This is perhaps one of the commonest fractures in the body, occurring at all ages; when seen in growing children it is to be regarded as an epiphyseal separation rather than as a distinct fracture. It derives its name from the fact that until Colles, a Dublin surgeon, over one hundred years ago, described this injury as a fracture it had been always regarded as a peculiar dislocation at the wrist. It is produced by falls upon the hand in the hyperextended position, the force being usually transmitted through the carpus to the radial end. The name is usually limited to those fractures which occur within one and a quarter inches of the articular surface ([Fig. 303]). Here the structure of the bone is cancellous and impaction may easily occur, this being a decided feature in many of these accidents, and making replacement more difficult. The deformity which results from the fracture is characteristic and more or less uniform.
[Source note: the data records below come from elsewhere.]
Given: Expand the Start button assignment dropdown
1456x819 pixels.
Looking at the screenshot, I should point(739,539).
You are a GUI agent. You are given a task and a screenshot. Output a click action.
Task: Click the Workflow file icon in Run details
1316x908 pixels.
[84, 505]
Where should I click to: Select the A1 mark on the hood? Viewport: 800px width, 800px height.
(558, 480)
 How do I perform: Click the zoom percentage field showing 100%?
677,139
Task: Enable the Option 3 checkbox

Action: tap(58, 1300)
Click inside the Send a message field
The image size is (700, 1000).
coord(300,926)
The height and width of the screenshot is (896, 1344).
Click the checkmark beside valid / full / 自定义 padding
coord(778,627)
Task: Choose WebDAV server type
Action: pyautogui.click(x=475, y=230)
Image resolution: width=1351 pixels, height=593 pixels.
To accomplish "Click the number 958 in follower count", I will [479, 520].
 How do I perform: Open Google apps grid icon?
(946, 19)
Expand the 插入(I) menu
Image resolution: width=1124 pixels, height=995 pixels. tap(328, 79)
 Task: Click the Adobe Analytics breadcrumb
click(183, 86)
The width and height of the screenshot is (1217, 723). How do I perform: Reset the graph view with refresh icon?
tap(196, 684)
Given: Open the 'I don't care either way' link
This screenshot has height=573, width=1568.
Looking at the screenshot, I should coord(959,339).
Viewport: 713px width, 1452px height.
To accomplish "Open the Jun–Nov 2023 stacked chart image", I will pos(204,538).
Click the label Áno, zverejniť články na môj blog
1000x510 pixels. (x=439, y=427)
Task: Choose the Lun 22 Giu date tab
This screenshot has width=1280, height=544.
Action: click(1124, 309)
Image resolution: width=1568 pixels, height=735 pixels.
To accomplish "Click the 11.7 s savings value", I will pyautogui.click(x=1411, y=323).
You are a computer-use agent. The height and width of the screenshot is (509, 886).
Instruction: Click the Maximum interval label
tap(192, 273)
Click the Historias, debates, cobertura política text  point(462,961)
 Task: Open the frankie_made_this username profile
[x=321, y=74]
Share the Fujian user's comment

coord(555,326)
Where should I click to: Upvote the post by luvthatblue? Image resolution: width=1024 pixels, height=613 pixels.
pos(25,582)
This is called the “silver-fork appearance,” the lower fragment being so displaced, and usually more or less tilted, as to raise the tendons and the structures on the back of the wrist; at the same time it is usually drawn toward the radial side. The more the fragment is impacted or driven into the shaft of the bone the less easily is crepitus elicited.
The fracture is more common than is supposed, and there is no doubt but that many alleged sprains of the wrist illustrate cracks in the bone without displacement, which, nevertheless, are slow to heal and are sometimes followed by thickening and impairment of function. (See [Plate XL].)
Along with the radial fracture separation of the styloid process of the ulna may also occur, or, as Moore has shown, the process itself may perforate the internal lateral ligament so as to protrude through the skin; and the surgeon has occasionally to withdraw the styloid from the ligament which has been impaled upon it. The radio-ulnar ligament is also frequently injured, and this permits the ulna to become more prominent than normal. If the styloid has perforated the skin it lends a compound feature to the case. The interarticular fibrocartilage may also be displaced.
Treatment.
—The secret of obtaining a good result and the explanation for failures lie in the completeness or incompleteness of the reduction of the fragment. If the latter be absolutely and accurately replaced it makes but little difference what dressing is applied. On the other hand any fragment not completely restored will lead to subsequent deformity and impairment of function. Successful reduction, then, is the keynote to success, and should be accomplished at any reasonable cost. Sometimes it is not difficult, and then no anesthetic is required; sometimes it is extremely difficult, and the operator has to exert all the strength he has in his arms, aided by profound anesthesia. Moderate cases can usually be dealt with successfully under nitrous oxide gas. The surgeon grasps the hand as if to shake hands, i. e., with his corresponding hand, the elbow being firmly held by an assistant. Traction is then made upon the hand to which the fragment is affixed, while with his other hand the operator makes such pressure, rotation, or coaxing manipulation with his thumb and fingers as may assist in restoring the fragment to its place. With whatever other effort may be made traction should be combined. Forcible swaying movements, combined with hyperextension, may be necessary to dislodge an impacted fragment. Any degree of force is preferable to failure in this respect. Perfect reduction is the key of success; without it, no dressing is efficient; with it, almost anything will suffice.
Fig. 302
Comminuted but not compound fracture of wrist. (Beatson.)
Reduction once accomplished it is usually an easy matter to hold the arm in position. The writer prefers above all other means a molded plaster-of-Paris splint, which should extend from the line of the knuckles upon the palmar surface well up toward the elbow. It should be fitted neatly to the hand and forearm, bandaged comfortably upon it, while as it solidifies the surgeon should hold the hand slightly flexed to the ulnar side as well as anteriorly. When the splint is hardened and bandaged a simple sling will suffice. The hand should be dressed with the thumb pointing toward the face, while upon the back of the wrist an ice-bag can be applied. Ecchymosis is sometimes extreme; I have seen it extend even to the shoulder after an apparently simple break ([Figs. 304] and [305]).